A Horton sphere (sometimes spelled Hortonsphere), also referred to as a spherical tank or simply sphere, is a spherical pressure vessel, which is used for industrial-scale storage of liquefied gases. Example of materials that can be stored in Horton spheres are liquefied petroleum gas (LPG), liquefied natural gas (LNG), and anhydrous ammonia.

==History==

The Horton sphere is named after Horace Ebenezer Horton (1843-1912), founder and financier of a bridge design and construction firm in about 1860, merged to form the Chicago Bridge & Iron Company (CB&I) in 1889 as a bridge building firm and constructed the first bulk liquid storage tanks in the late nineteenth and early twentieth centuries. CB&I built the first field-erected spherical pressure vessels in the world at the Port Arthur, Texas refinery in 1923, and subsequently claimed 'Hortonsphere' as a registered trademark. G.T. Horton was issued a patent on Sept 23, 1947, describing how to make the welded steel support columns resistant to thermal expansion and wind load of the sphere.
-----
**Problems to solve**
(a) In the Horton sphere passage, where and in what year did CB&I build the world's first field-erected spherical pressure vessels?
(b) Retype the Horton sphere passage starting at "A Horton sphere" and ending at "and anhydrous ammonia.".

Screenshot grounding data:
-----
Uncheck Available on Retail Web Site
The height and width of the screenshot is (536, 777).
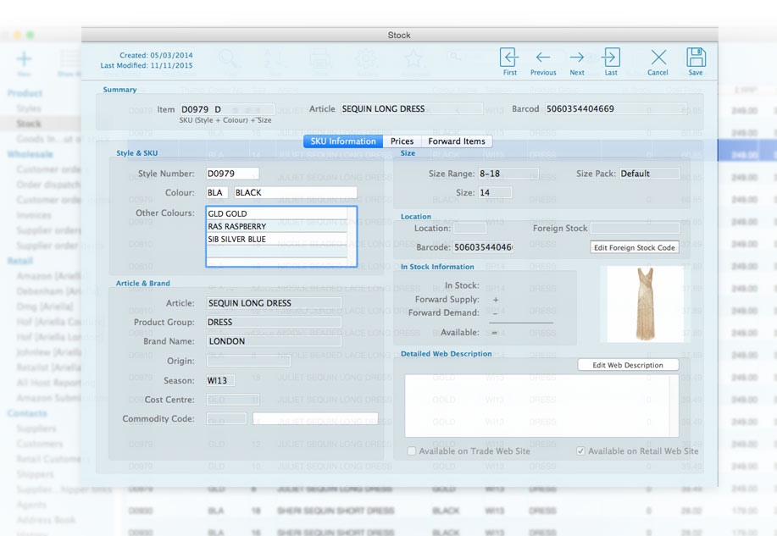(x=580, y=450)
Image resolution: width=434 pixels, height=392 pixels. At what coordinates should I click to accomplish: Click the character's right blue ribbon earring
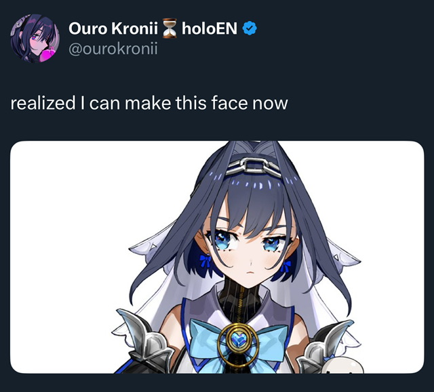pos(285,267)
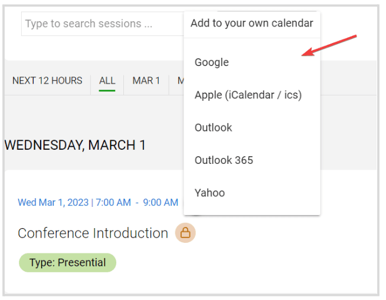This screenshot has height=300, width=386.
Task: Open the Conference Introduction session title
Action: tap(93, 233)
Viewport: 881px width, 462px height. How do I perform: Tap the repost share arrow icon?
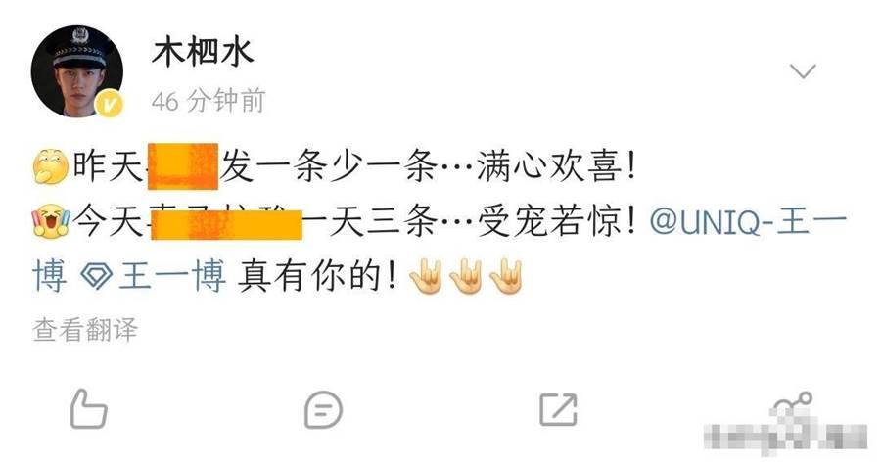click(x=558, y=408)
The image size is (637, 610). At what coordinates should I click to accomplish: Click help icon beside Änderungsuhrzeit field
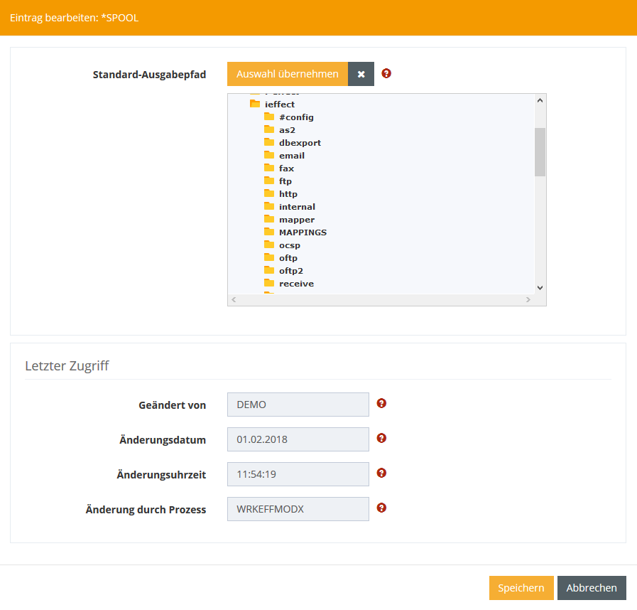pyautogui.click(x=381, y=473)
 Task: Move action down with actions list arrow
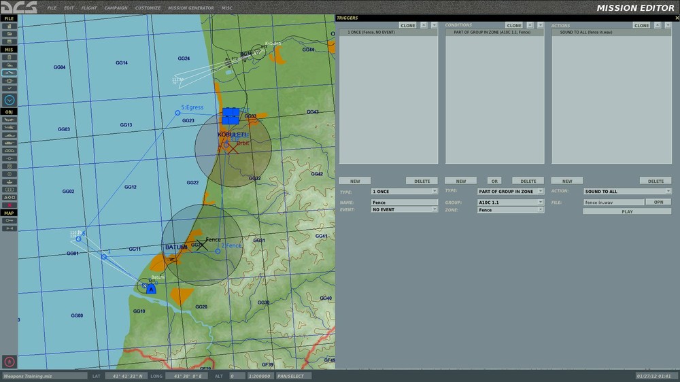coord(667,25)
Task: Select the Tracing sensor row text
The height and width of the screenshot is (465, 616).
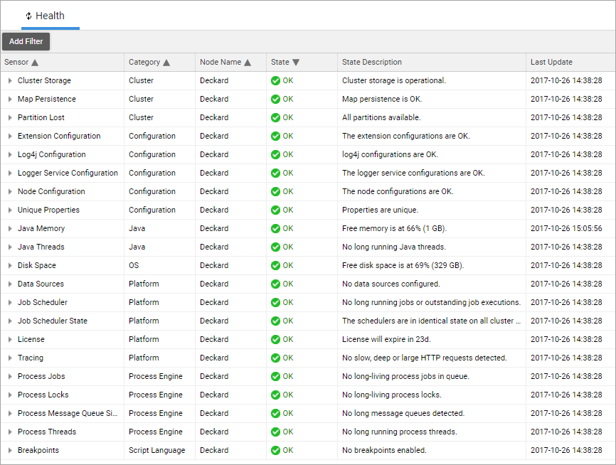Action: (31, 358)
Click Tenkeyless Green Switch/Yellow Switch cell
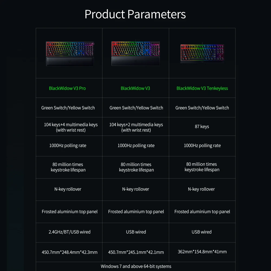Viewport: 271px width, 271px height. pos(202,108)
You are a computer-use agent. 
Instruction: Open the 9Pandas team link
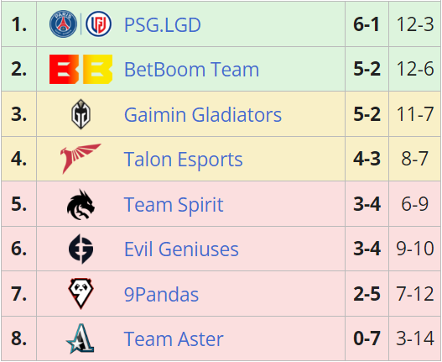[161, 294]
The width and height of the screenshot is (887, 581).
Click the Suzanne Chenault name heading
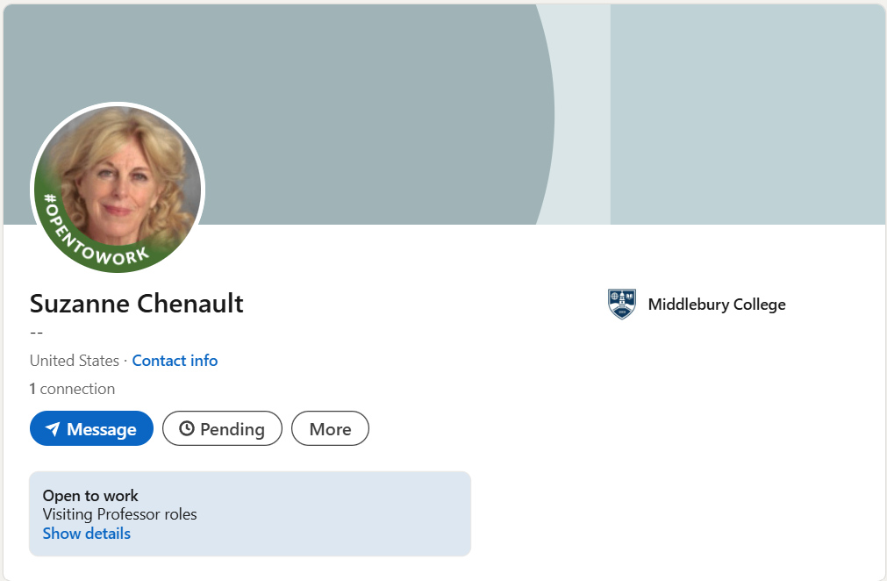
-----
**Answers to this exercise**
(a) At the Port Arthur, Texas refinery, in 1923.

(b)
A Horton sphere (sometimes spelled Hortonsphere), also referred to as a spherical tank or simply sphere, is a spherical pressure vessel, which is used for industrial-scale storage of liquefied gases. Example of materials that can be stored in Horton spheres are liquefied petroleum gas (LPG), liquefied natural gas (LNG), and anhydrous ammonia.